Le donneur nullipare devra nécessairement se soumettre à un ou plusieurs entretiens avec un psychiatre ou un psychologue, afin d’identifier ses motivations et s’assurer qu’elles sont altruistes, et déceler l’existence éventuelle de pressions. Ces entretiens complètent ceux que tout donneur - et son compagnon, le cas échéant - doit avoir avec des membres de l’équipe médicale pluridisciplinaire, destinés à l’informer des règles et lois, des examens médicaux, et des risques et contraintes liés à la stimulation ovarienne et au prélèvement ovocytaire pour les femmes.

Autoconservation partielle en vue d’une éventuelle AMP

Le donneur nullipare pourra conserver « une partie de ses gamètes en vue d’une éventuelle réalisation ultérieure à son bénéfice d’une assistance médicale à la procréation » (AMP), dit le décret. L’AMP doit répondre à une situation d’infertilité dans un couple formé par un homme et une femme, ou permettre d’éviter la transmission à l’enfant d’une maladie particulièrement grave.

En vertu d’une règle de répartition des gamètes entre ceux conservés pour le don et pour soi-même, la nécessité d’obtenir des gamètes en quantité suffisante pour le don prime. Pour les femmes, au moins la moitié des ovocytes matures d’un même prélèvement seront orientés vers le don, précise le décret. La donneuse nullipare devra être informée de « l’éventualité d’une impossibilité de conservation d’ovocytes à son bénéfice en cas d’obtention d’une quantité insuffisante de gamètes », lit-on.

Un arrêté fixant les règles de bonnes pratiques pour l’AMP avec tiers donneur précisera ces règles de répartition des gamètes. Enfin, les donneurs qui ont conservé une partie de leurs gamètes en vue d’une éventuelle AMP devront renouveler chaque année par écrit leur souhait de maintenir cette conservation. S’il ne le souhaite pas, ils le confirment par écrit après un délai de réflexion de trois mois. Les gamètes seront conservés pour un don en cas de décès du donneur ou lorsqu’il dépasse l’âge de procréer.

Une avancée applaudie, avec « prudence »

« Cette avancée aidera de nombreux couples stériles à devenir parents. Elle respecte l’esprit du don qui est d’agir par solidarité et générosité », commente la ministre de la Santé Marisol Touraine.

Selon l’Agence de la biomédecine, 2 673 couples receveurs étaient en attente d’un don d’ovocytes en 2013 ; 419 dons étaient réalisés. Il faudrait 900 donneuses et 300 donneurs en 2015 pour répondre aux besoins.

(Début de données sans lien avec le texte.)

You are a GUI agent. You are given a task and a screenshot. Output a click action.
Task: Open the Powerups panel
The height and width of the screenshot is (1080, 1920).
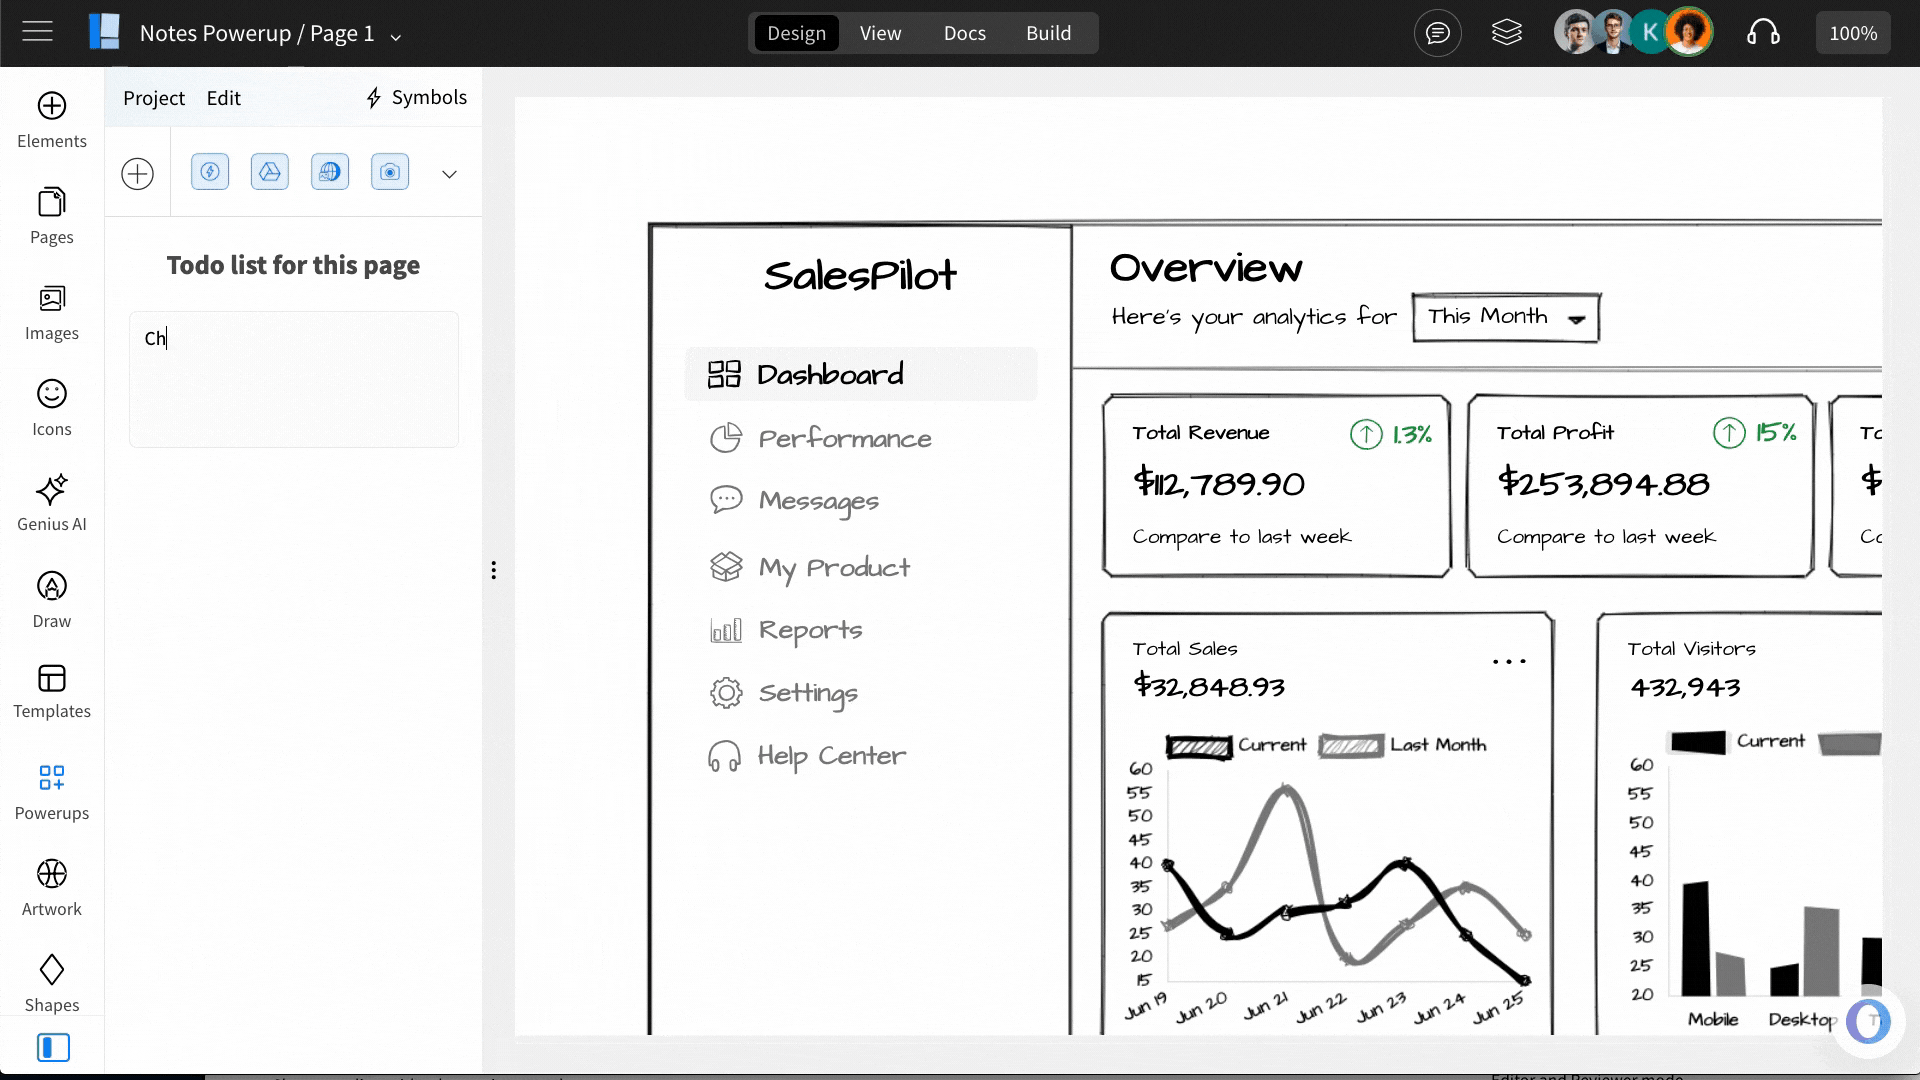(x=51, y=790)
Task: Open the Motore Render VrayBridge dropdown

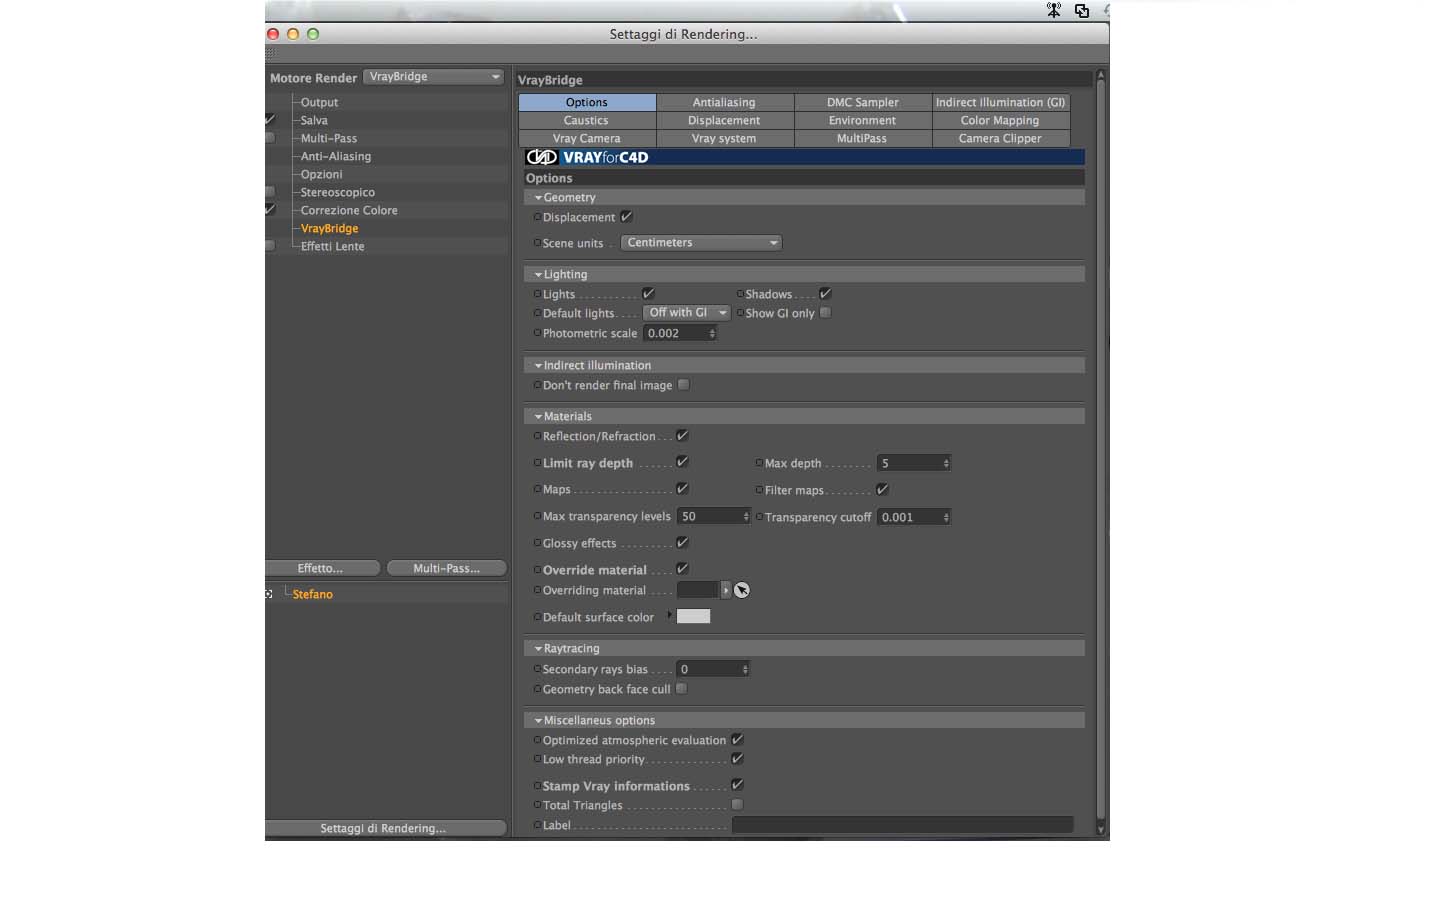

Le Pr Rachel Lévy, vice-présidente de la fédération nationale des biologistes des laboratoires d’études de la fécondation et de la conservation de l’œuf (BLEFCO) salue la publication de ce décret, « un message fort et un réel progrès en faveur du don d’ovocytes et de spermatozoïdes ».

Elle reste toutefois prudente quant à l’application pratique du texte, appelant à une grande vigilance vis-à-vis des donneuses : « Les consultations avec les psys sont importantes pour s’assurer qu’il n’y a pas d’instrumentalisation de jeunes femmes nullipares, qui ne se projettent pas dans un projet de grossesse », explique-t-elle.

Cette avancée ne doit pas non plus être interprétée comme un encouragement à repousser un projet parental. « L’esprit du législateur est de favoriser le don, non la préservation sociétale. Il ne faut pas oublier qu’il y a un risque de perte d’ovocyte à chaque étape d’une congélation et décongélation d’ovocytes » rappelle le Pr Lévy.